→ EXERCISE INPUTS:
────────────────

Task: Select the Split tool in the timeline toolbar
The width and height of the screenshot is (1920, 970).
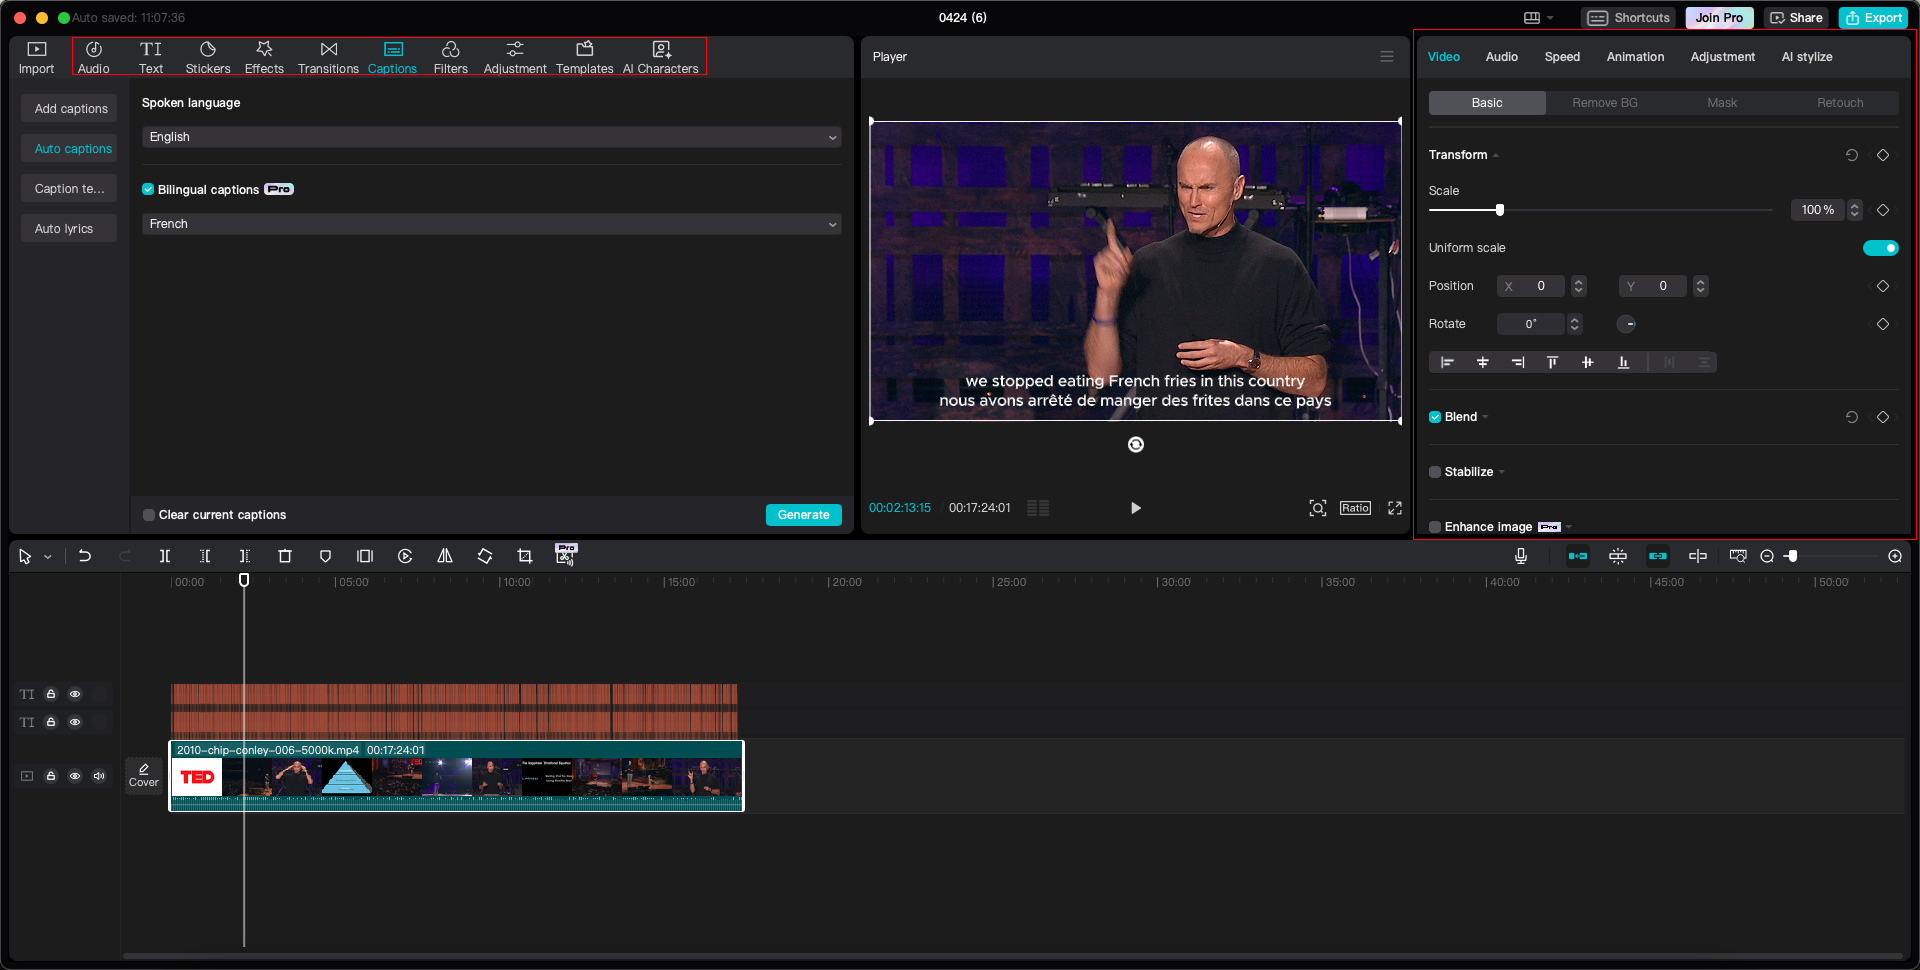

────────────────

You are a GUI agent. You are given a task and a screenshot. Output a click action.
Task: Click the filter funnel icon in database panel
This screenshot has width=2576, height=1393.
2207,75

────────────────

→ WHAT TO WORK ON: Take from the material above the lines running from the one with "Task: Select the" through the one with "The width and", and repeat them exactly, with nothing else.

→ ANSWER TO THE EXERCISE:
Task: Select the Split tool in the timeline toolbar
The width and height of the screenshot is (1920, 970).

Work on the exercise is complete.